» Problem statement:
From the records below, copy out exactly the lines from the one containing "Viewport: 1024px width, 499px height." to the one containing "Task: Click the red Font Color swatch", both included. Add nothing else.

» Data for the task:
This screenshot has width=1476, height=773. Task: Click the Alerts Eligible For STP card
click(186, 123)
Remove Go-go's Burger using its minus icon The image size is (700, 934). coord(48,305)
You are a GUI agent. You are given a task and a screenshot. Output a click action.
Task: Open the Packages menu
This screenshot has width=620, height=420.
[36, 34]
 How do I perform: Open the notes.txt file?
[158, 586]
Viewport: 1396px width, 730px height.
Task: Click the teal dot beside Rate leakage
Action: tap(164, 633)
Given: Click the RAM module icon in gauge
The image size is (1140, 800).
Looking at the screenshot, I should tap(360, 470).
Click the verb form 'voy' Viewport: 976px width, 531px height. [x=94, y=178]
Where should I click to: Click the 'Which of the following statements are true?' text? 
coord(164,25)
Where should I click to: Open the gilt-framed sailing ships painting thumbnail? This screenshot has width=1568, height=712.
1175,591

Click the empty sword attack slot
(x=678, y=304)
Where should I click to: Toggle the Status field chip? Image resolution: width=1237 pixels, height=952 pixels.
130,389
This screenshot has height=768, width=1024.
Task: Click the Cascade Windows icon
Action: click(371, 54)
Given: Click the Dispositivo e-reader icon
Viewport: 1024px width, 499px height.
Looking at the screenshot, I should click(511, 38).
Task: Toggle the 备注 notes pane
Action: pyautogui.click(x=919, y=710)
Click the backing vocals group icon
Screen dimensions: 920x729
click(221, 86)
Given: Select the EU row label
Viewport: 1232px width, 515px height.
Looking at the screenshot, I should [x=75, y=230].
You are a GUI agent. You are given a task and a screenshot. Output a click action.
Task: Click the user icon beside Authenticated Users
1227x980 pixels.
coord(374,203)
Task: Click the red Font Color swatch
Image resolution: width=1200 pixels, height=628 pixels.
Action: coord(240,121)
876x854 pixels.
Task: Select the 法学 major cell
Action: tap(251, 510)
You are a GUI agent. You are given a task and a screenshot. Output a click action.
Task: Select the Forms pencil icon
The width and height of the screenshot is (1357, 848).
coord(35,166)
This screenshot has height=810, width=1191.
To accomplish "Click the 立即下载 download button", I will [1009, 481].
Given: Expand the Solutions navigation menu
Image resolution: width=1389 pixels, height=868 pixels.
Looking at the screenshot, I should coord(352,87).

» Written answer:
Viewport: 1024px width, 499px height.
Looking at the screenshot, I should click(511, 38).
Task: Toggle the 备注 notes pane
Action: pyautogui.click(x=919, y=710)
Click the backing vocals group icon
Screen dimensions: 920x729
click(221, 86)
Given: Select the EU row label
Viewport: 1232px width, 515px height.
Looking at the screenshot, I should [x=75, y=230].
You are a GUI agent. You are given a task and a screenshot. Output a click action.
Task: Click the user icon beside Authenticated Users
1227x980 pixels.
coord(374,203)
Task: Click the red Font Color swatch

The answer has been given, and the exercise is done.